This isn’t just about my daughter. It’s about every family hoping that science can help save the people they love.
I remember one of my patients, Eric, telling me confidently, “I’m going to walk my daughter down the aisle at her wedding.” He said this even though he had just been diagnosed with colon cancer that had already spread to his liver. He was only 35. As his doctor, I wanted to believe him, but at the time, we didn’t think people with cancer that advanced could be cured.
Then I saw a new study suggesting there might be hope for patients like him through intense chemotherapy and surgery. I brought his case to a team of doctors at the hospital. Most of them thought it was a waste of time, but one surgeon said yes. Together, we gave Eric a chance.
Now, 20 years later, Eric is still alive and healthy. He has three grown children. He hasn’t had to walk any of them down the aisle yet, but he’s ready when the day comes.
Stories like Eric’s used to be rare. Not anymore. Years of careful scientific research have made what once seemed impossible a reality. Now, about one in four people with advanced colon cancer that has spread to the liver can be cured. Chemotherapy works better than ever, and we can even use the immune system to fight some cancers.
None of this happened by accident.
It happened because of government-funded research. Between 2016 and 2020, over half of the money for cancer research worldwide came from the U.S. government. This funding turned hopeful stories like Eric’s into something we see more often. It helped transform cancer from something deadly into something many people survive. It gave patients treatments that didn’t exist even a few years ago.
But now, those gains are in danger.
The Trump administration has made deep cuts to university funding, including money that supports medical research. These cuts aren’t just numbers on a page — they put real lives at risk. Losing this funding threatens the future of cancer care and so much more. It’s like selling off the future of American medicine, school by school.

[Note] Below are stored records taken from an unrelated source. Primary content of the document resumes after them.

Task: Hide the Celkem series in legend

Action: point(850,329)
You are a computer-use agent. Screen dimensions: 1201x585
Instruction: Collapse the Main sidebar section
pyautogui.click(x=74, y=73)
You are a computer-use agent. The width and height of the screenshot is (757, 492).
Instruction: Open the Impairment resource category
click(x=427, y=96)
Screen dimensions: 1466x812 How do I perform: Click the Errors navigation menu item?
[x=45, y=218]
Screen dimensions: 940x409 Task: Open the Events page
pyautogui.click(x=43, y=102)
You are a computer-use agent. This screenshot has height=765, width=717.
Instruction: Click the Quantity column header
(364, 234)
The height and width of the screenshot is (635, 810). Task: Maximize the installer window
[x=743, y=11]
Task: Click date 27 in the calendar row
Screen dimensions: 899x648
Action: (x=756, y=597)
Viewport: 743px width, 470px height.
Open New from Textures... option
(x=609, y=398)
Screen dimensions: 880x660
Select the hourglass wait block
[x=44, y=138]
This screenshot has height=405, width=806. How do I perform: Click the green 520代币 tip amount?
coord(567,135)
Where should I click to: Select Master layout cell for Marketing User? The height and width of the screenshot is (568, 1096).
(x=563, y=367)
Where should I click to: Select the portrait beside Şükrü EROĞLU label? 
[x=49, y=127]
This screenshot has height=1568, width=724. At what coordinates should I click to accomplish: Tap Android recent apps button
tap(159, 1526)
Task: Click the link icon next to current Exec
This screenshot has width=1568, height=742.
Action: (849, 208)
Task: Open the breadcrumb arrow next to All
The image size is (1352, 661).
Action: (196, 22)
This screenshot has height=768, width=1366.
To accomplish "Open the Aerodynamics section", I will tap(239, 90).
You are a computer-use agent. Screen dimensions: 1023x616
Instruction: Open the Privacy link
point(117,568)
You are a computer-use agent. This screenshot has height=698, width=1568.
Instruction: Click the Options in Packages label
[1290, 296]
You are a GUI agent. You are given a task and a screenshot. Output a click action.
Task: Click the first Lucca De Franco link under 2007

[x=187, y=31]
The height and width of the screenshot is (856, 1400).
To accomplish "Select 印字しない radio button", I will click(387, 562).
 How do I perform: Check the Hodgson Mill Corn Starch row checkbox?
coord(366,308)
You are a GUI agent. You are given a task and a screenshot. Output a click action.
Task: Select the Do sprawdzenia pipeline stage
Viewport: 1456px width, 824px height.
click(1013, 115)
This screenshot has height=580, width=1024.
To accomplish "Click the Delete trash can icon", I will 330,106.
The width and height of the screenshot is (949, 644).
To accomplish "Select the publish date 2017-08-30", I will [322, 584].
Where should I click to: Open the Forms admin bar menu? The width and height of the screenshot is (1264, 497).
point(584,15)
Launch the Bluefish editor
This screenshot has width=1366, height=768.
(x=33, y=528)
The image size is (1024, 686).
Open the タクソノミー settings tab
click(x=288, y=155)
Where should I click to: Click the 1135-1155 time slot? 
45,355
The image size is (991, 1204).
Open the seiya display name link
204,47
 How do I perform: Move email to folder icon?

Columbia University lost \$400 million. Northwestern lost \$790 million. Cornell lost \$1 billion. Harvard lost \$2.2 billion. Each cut is bigger than the last. And the damage they cause won’t be obvious right away. We won’t see a sudden disaster. What we’ll see are quiet tragedies — people who don’t get diagnosed in time, treatments that never make it to patients, lives shortened when they could’ve been saved.
The progress we’ve made in cancer care is real. The cancer death rate in the U.S. has dropped by a third since 1991. In the 1970s, only about half of kids with leukemia survived. Now, more than 90% do. We’ve also learned how to prevent some cancers or catch them early, like using sunscreen to prevent skin cancer or quitting smoking to avoid lung cancer.
But even with all that progress, we’re nowhere near finished. I know that better than anyone — because my own daughter and I live with a condition that still has no answers.
We both have hypermobile Ehlers-Danlos syndrome, or EDS. It’s a genetic disorder that affects our connective tissue — the stuff that holds our bodies together. For us, it’s like that tissue is stretched out and too loose, like an old rubber band. It affects everything: our joints hurt and pop out of place, our digestion is slow, and we overheat easily on warm days. New research shows EDS might be a lot more common than we used to think, maybe affecting 1 in 500 people.
But here’s the problem: there’s no test to diagnose it. No proven treatment. Not even agreement among doctors on how to care for people like us.
So I became my own experiment. I dug through basic science, read studies done on animals, tried to find anything that might help. I even tested out experimental treatments on myself — things like stem cell shots to tighten my ligaments, high doses of vitamin C, and hormone regimens used by bodybuilders. None of it is proven. None of it is truly safe. But when you have no map, you try whatever road you can find.
As a doctor who became a patient, I’m learning how to live with the limits this condition puts on me — and the creative ways I have to manage it.
Right when research on EDS was finally starting to gain momentum, the government slashed the NIH’s staff and budget, and cut billions in medical research that was supposed to go to universities. These cuts don’t just hurt rare diseases like EDS. They threaten research on cancer, heart disease, dementia, and countless other health problems.
And the scariest part? There’s no loud warning system for this. No breaking news alert. The damage from cutting medical research doesn’t hit all at once. It sneaks up — a diagnosis missed, a cure that never makes it out of the lab, a life that ends too soon. And once that time is lost, we can’t get it back.
As a mother, I can accept what happens to me. But I cannot accept a future where my daughter is left without answers, without options, without hope. No parent should. Our children deserve better.
This isn’t just about me. It’s not even just about my daughter. It’s about every family out there hoping that science can help them hold onto the people they love a little longer.